Comparative genomics is an important discipline with applications in evolutionary, genetic, and ge nome rearrangement studies. When comparing genomes, one is usually interested in investigating the relation between the genomic segments to establish their evolutionary origin: are the segments orthologous, and hence inherited from their most recent common ancestor? Are they paralogs, and hence duplicated from an ancestral segment? Did the segments undergo reordering? Were the segments deleted or inserted and—if so—how (insertion sequence, prophage, horizontal gene transfer)?

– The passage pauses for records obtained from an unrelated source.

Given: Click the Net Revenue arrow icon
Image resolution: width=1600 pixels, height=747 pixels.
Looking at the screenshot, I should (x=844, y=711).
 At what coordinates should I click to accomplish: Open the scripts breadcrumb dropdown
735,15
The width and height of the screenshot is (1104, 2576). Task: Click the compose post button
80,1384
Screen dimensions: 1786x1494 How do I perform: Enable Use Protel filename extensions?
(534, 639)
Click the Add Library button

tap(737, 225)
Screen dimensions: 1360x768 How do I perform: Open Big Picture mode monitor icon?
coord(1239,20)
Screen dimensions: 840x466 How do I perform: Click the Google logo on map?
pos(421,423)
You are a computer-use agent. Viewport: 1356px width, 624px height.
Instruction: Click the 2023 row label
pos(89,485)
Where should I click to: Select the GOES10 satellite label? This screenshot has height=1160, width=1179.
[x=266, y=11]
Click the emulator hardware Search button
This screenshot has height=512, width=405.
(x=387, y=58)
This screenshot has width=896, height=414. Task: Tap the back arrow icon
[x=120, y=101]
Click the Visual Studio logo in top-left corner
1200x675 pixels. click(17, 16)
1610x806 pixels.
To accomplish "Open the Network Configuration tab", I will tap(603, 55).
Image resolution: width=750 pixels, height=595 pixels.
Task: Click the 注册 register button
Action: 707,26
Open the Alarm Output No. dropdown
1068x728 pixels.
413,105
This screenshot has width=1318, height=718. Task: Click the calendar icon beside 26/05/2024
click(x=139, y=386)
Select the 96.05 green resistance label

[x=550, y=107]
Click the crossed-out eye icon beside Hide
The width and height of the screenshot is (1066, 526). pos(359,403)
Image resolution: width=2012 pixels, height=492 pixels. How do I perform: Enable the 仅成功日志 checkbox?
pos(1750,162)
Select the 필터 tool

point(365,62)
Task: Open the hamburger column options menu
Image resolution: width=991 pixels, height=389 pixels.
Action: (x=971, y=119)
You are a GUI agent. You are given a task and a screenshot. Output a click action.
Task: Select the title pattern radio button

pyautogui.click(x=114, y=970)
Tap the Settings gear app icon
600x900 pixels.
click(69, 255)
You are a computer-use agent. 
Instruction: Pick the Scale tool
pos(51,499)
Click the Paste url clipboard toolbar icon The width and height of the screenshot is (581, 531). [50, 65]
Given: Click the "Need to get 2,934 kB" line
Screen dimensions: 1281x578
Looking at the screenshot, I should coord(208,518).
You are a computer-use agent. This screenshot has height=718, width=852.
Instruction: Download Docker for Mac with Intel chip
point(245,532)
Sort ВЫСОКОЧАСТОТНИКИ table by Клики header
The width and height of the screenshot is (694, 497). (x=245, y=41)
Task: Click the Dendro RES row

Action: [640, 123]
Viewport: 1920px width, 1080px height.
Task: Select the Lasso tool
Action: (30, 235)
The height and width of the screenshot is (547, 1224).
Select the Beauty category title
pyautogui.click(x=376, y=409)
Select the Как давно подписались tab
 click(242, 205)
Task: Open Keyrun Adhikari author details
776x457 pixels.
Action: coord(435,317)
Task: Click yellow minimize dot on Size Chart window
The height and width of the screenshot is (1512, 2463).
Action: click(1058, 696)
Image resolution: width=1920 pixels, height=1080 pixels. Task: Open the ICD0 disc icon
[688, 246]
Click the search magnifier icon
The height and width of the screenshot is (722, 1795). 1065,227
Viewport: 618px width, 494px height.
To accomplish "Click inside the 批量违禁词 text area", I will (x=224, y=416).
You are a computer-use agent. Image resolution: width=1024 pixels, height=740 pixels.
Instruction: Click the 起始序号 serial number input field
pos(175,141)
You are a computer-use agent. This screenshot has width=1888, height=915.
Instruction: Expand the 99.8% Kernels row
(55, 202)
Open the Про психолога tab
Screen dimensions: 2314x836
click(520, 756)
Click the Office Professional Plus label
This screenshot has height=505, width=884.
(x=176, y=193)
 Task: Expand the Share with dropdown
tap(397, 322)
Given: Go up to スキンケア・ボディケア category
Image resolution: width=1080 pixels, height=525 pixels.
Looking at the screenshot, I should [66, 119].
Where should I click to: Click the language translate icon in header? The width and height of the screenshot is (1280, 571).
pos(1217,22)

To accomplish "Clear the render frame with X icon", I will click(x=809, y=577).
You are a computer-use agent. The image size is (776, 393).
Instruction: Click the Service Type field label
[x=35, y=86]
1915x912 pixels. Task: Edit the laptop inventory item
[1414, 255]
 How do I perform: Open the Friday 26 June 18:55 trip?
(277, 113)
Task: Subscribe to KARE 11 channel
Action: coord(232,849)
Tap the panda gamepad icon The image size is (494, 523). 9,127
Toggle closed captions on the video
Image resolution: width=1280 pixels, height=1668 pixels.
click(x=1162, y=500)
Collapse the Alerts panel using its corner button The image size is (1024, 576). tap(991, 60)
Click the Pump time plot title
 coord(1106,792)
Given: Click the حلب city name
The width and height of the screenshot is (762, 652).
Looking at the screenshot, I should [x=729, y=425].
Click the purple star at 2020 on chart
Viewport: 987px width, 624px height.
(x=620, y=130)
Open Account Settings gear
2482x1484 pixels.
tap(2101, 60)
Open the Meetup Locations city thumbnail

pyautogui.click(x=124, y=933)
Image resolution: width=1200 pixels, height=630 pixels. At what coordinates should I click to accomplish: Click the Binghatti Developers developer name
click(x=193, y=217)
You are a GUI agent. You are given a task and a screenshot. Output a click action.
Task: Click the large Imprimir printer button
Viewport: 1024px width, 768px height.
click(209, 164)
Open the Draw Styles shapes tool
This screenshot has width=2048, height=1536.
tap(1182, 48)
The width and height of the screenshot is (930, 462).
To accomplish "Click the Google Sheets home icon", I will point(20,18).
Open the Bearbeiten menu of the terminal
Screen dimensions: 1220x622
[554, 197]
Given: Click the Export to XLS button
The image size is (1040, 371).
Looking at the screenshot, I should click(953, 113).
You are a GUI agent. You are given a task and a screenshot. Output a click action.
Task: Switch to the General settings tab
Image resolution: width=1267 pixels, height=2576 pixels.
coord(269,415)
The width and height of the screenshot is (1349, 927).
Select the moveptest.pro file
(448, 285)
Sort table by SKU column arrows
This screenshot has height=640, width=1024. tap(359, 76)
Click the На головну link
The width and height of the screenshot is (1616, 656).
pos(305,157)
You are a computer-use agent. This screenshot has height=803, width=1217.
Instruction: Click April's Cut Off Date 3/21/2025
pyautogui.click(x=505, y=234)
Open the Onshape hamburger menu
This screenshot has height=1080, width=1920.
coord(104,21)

In this paper, Swidan et al. present MAGIC, a new approach for comparative genome mapping. The main novelty of this approach is the biologically intuitive clustering step, which aims towards both calculating reorder-free segments and identifying orthologous segments. The authors demonstrate MAGIC's robustness, relative to both its initial input and to its parameters' values. MAGIC's scalability is demonstrated by running it on distantly related organisms and on large genomes. In addition, Swidan et al. provide a detailed analysis of the differences between MAGIC and other comparative mapping methods.

Applying MAGIC to several prokaryotic pairs enabled the authors to address the aforementioned questions and to quantitatively study the different evolutionary forces shaping the prokaryotic genome as well as to investigate their breakpoint distribution.